Enjoying a bowl of carrot and ginger soup on a warm May afternoon at the rooftop gardens of 'Bikini Berlin' (Berlin's 'concept' shopping mall), one's thoughts cannot help but drift.
The rooftop terrace overlooks the baboon enclosure of Berlin Zoo, where these highly intelligent and athletic animals are confined by a wall that cannot be more than 4 metres high. Far from needing giants' shoulders to standup, a little cooperation between the group would lead to a swift exit. Why does this not occur?
I can think of only two reasons:
1) They have simply not imagined the possibility of life outside their enclosure. The thought has never crossed their minds.
2) They cannot solve the problem. They are unable to hypothesise or experiment in ways as to how it might be possible to leave.
Yet, almost certainly, if one were to demonstrate to these baboons just once or twice how they could work together to escape, they would undoubtedly learn and retain this knowledge, such that Berlin Zoo would be forced to amend their enclosure!
Far from concluding that these monkies are rather simple or foolish, one immediately reflects upon the human condition. Are we so dissimilar? The vast majority of individuals, without example or inspiration, continue along the same path, do they not? Even when its consequences are negative (loss of fitness, weight gain, the health consequences of smoking, and so on), for a huge number of people, a lifestyle change only comes about when the seed is planted by another person, and/or when they can witness the example and motivation of another.

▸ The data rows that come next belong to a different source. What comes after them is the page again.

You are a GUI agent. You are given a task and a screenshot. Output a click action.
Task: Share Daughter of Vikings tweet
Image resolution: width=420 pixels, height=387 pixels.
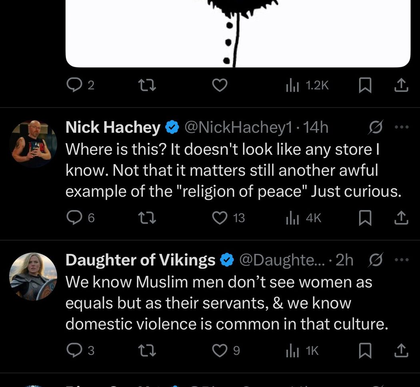[x=401, y=350]
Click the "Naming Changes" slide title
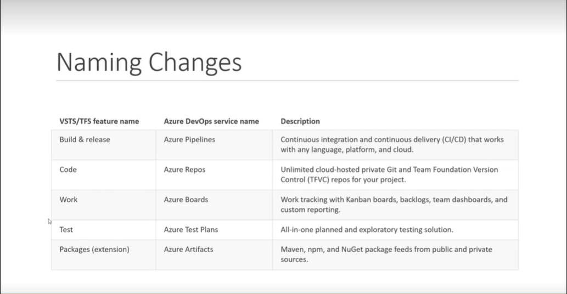 click(149, 62)
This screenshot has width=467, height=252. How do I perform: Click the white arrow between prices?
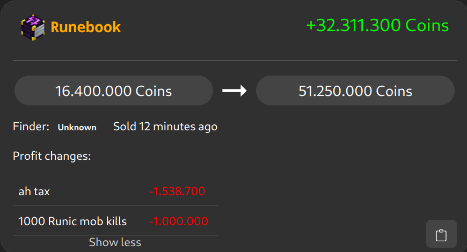tap(235, 91)
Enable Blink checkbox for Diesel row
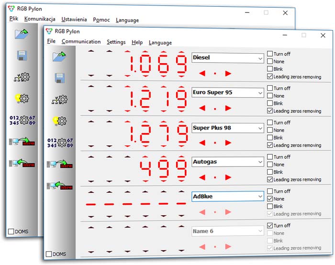This screenshot has width=335, height=265. [x=270, y=69]
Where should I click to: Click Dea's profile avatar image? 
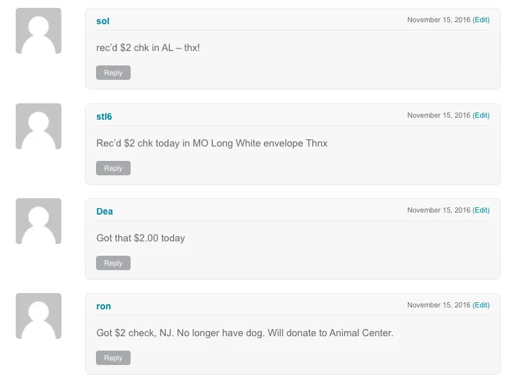[x=39, y=221]
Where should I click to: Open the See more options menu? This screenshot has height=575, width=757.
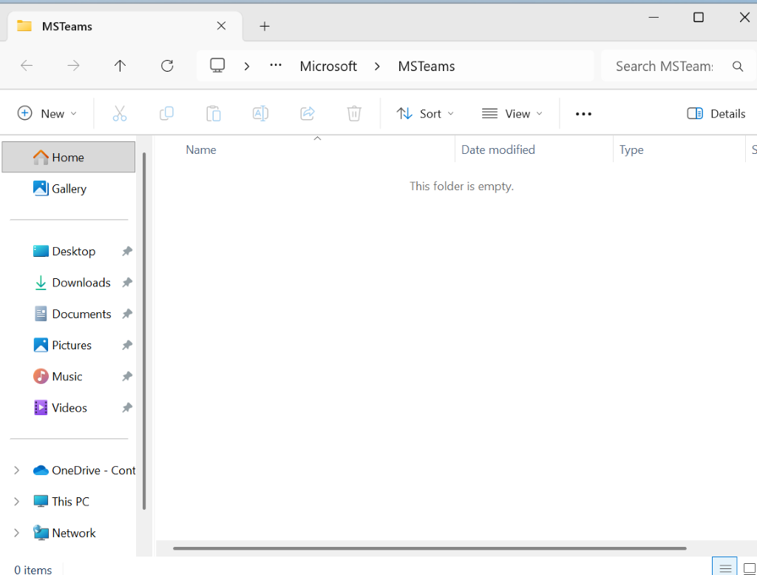pyautogui.click(x=583, y=113)
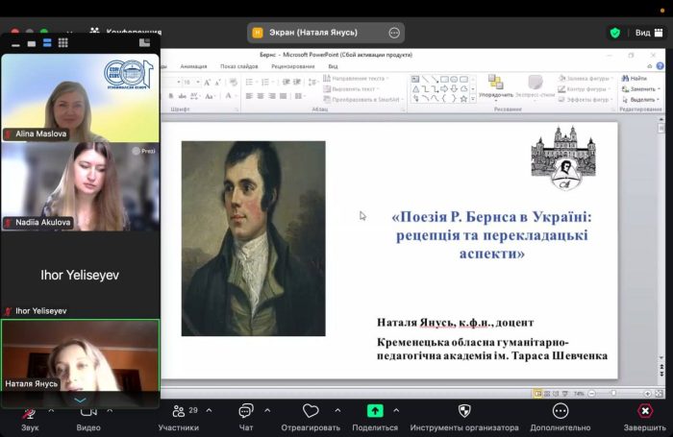Select Nadiia Akulova's video thumbnail

point(80,185)
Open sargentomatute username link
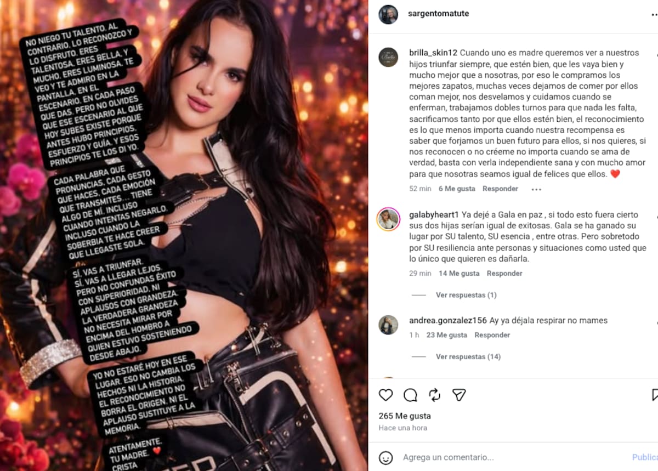Viewport: 658px width, 471px height. tap(439, 14)
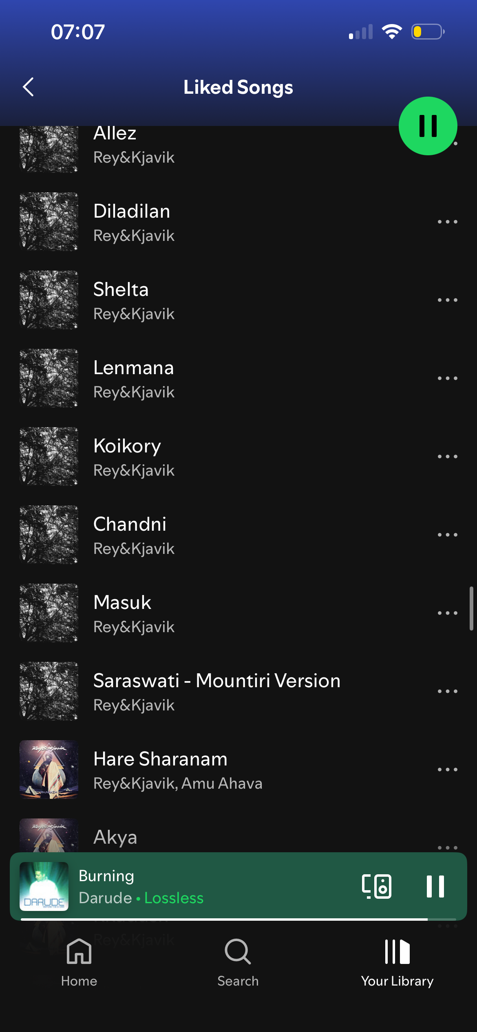
Task: Click the mini player progress bar
Action: 238,920
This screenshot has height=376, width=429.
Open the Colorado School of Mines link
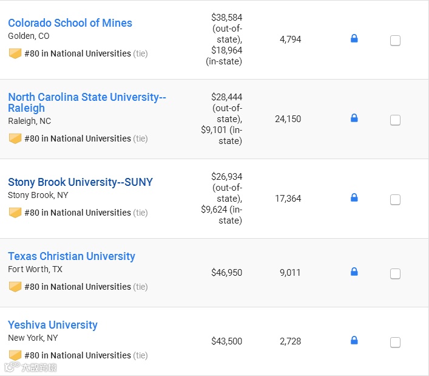click(x=70, y=23)
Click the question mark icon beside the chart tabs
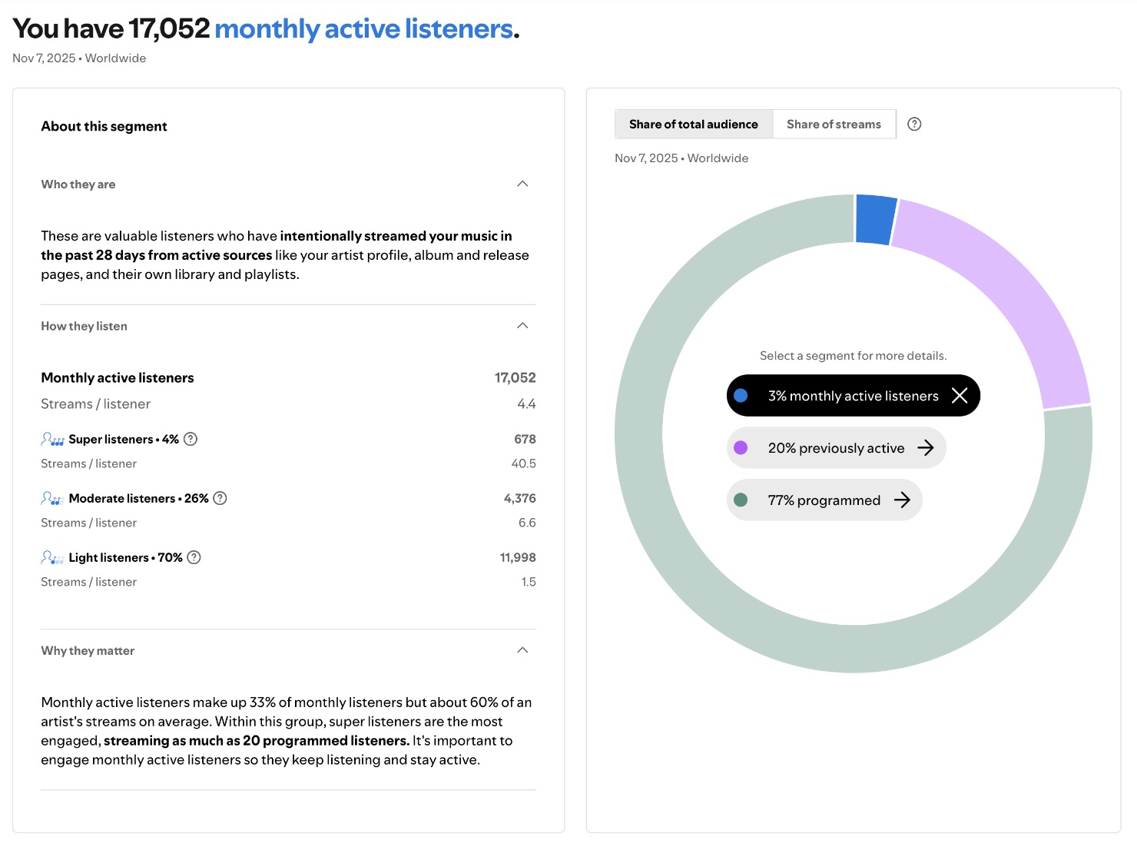Viewport: 1137px width, 847px height. [914, 124]
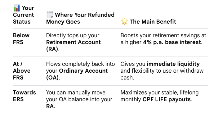214x118 pixels.
Task: Click the notepad emoji icon
Action: pyautogui.click(x=50, y=15)
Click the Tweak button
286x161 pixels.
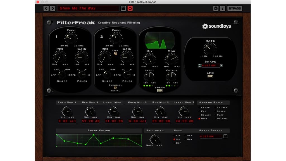coord(160,90)
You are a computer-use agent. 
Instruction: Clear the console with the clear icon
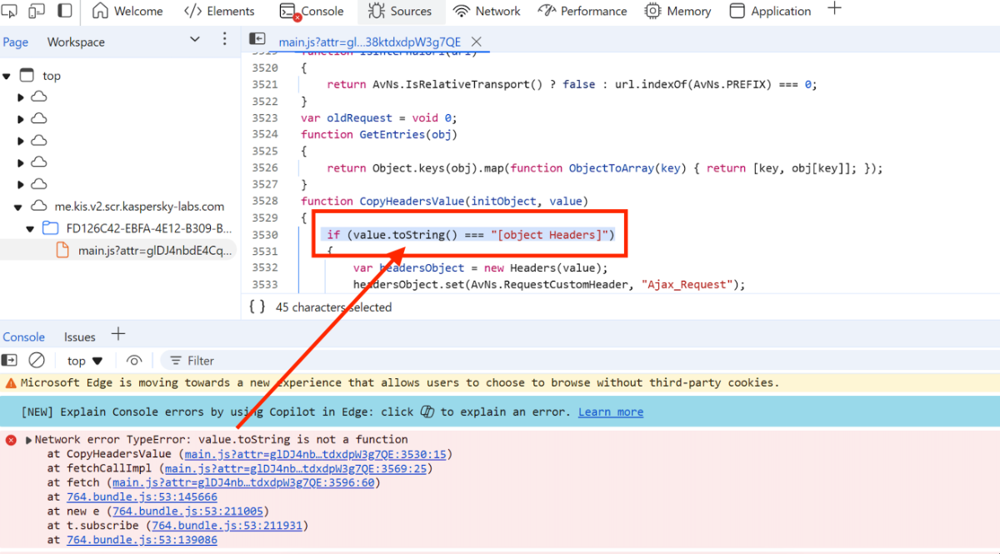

The 'instinctive' knowledge that we do possess has been inscribed over the centuries. Due to the thus far overriding human desire for preservation of our species, thankfully, attempts to destroy the collective knowledge are eventually quashed - although admittedly, some not without initial success (one immediately thinks of the words of Joseph Wulf in a letter to his son David, displayed at Wannsee House, where he reflects upon the absolute annihalation of a huge section of Jewish knowledge and culture, and questions how many potential Einsteins may have been lost from our world during the Holocaust. Even today, one's thoughts turn to the destruction of history and culture in countries like Syria). Were the actions of the book-burners ever to dominate, what would become of our societies? Without our inventors, our explorers and our experimenters - in an environment of almost total intellectual isolation - how different would we really be from the family of baboons?
Thankfully, the reality for the majority of us is quite the opposite. Ideas are now shared from more people, to more people, than ever before. The internet, and in particular social media, shares knowledge and experiences amongst people at lightning fast speed. In the richer nations, at least, failure to improve one's situation in life rarely comes from lack of access to knowledge.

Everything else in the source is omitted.